PM: Trinidad and Tobago benefitting from closer Ghana, India ties

The content originally appeared on: Trinidad and Tobago Newsday

In this file photo, Prime Minister Dr Rowley and President of Ghana Nana Akufo-Addo at the commissioning ceremony for the Prempeh I International Airport in Kumasi on May 10. – Photo courtesy OPM

THE Prime Minister has identified the importation of planting materials to grow Ghanaian yams and cassava locally to boost food production as some of the benefits that Trinidad and Tobago could receive from increased economic ties.

Dr Rowley repeated that increased commercial activity with India, through the establishment of a cricket academy in Tacarigua by the Reliance Group, remains very much on the cards.

He said the former UNC-led People’s Partnership (PP) coalition government wasted approximately $12 million on a trip to India during its tenure, which he said brought no benefits to the country.

He made these statements in response to a question from Naparima MP Rodney Charles in the House of Representatives on June 14.

Charles scoffed at previous comments made publicly by Rowley about importing yams from Ghana.

Rowley, who is a registered farmer and former agriculture minister, told Charles, “I planted one Ghanaian yam in my backyard in St Ann’s and got 20 pounds of yams. How many did you plant?”

Rowley has a kitchen garden on the grounds of the prime minister’s official residence in St Ann’s.

Charles claimed that yams from Barbados or Suriname were superior to Ghanaian yams.

Rowley countered, “What you know about yams?”

He told Charles his statements would not improve his standing in the UNC due to his alignment with the Patriots slate in the party’s June 15 internal elections.

Rowley reminded Charles of his current seating arrangement in the chamber, directly to the left of Opposition Leader Kamla Persad-Bissessar, who has endorsed the incumbent Star slate.

“That does not improve your position over there. You will eventually be thrown out, way down there.”

Persad-Bissessar has publicly hinted about changing the parliamentary seating arrangements of UNC MPs who are opposing the Star slate. The Star slate won the UNC’s national executive election on June 15.

Returning to Charles’ questions over the quality of Ghanaian yams, Rowley said, “The quality and species of yams that we are interested in, can only be had from Cape Coast in Ghana.”

He added, “We are, in fact, at this moment, taking steps to import significant planting material (for yams) and while we’re at it, we now have growing and testing spots around the country. Cassava varieties have come in from Ghana because we are looking for particular species.”

Rowley told Charles, “I trust you will use it when it becomes available in the marketplace. Grow what you eat and eat what you grow.”

He reminded MPs of his visit to Ghana and India last month.

On the former, Rowley said two Ghanaian business delegations have come to TT to discuss opportunities for collaboration in energy matters.

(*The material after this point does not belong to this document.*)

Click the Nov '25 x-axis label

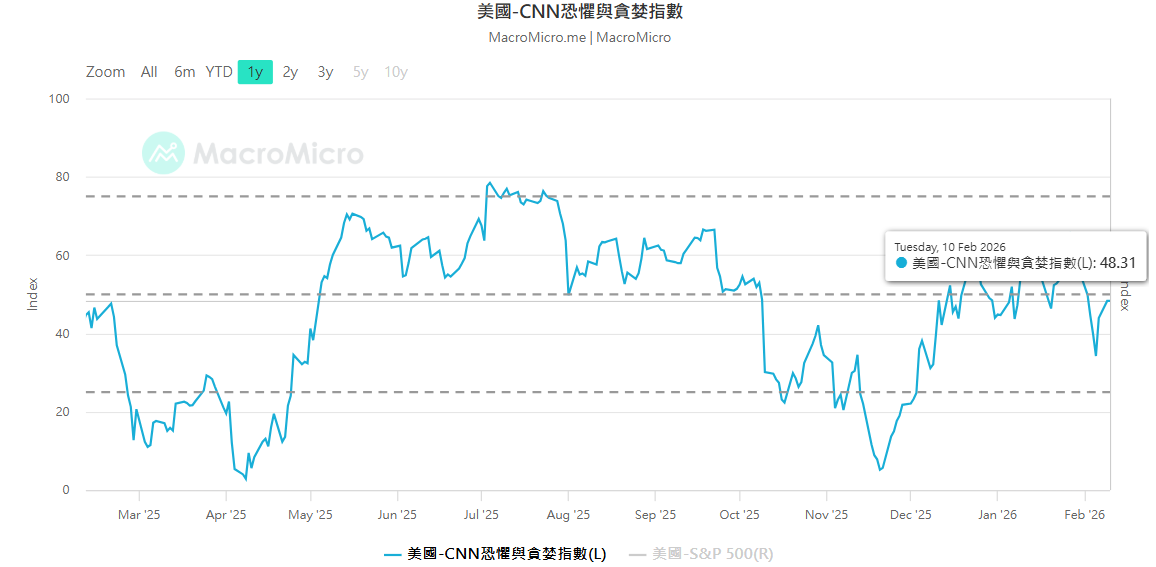coord(826,515)
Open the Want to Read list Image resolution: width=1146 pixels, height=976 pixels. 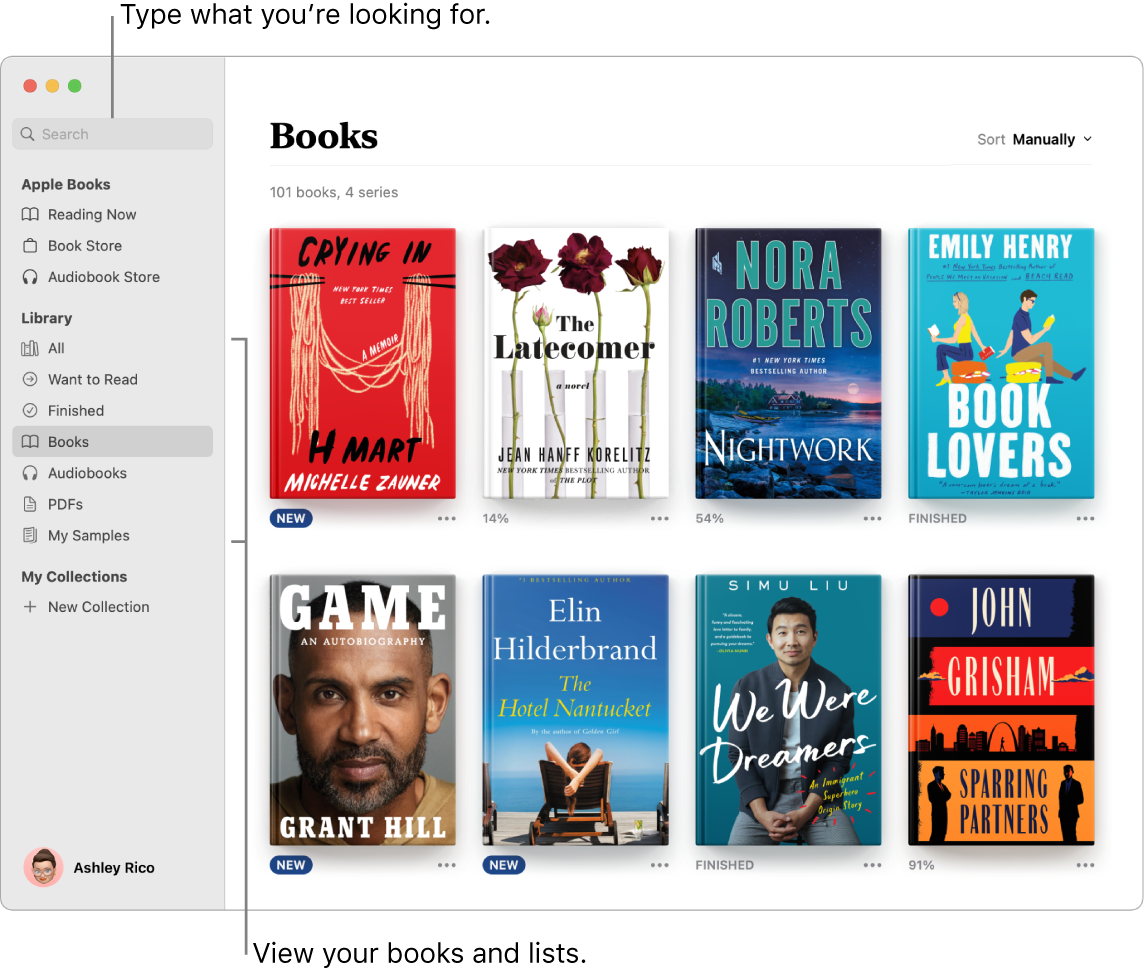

Last month, he said Phoenix Park Gas Processors Ltd is pursuing an energy initiative in Ghana.

On the latter, Rowley said the UNC has failed to discourage the Reliance Group from its interest in building a cricket academy here.

At a news conference on May 18, Rowley said a parcel of land in Trincity was earmarked as the location for this academy.

After repeating his role as TT’s number one salesman, Rowley said the UNC could boast of no such achievements during its tenure in office from May 2010 to September 2015.

Government MPs thumped their desks as Rowley told Charles, “What I could tell you is that the $12 million trip that you and your friends made to India didn’t produce an ochro far less yam.”

He added, “If you want to talk about expenditure and income, you are talking to the right man. Just give me the notice.”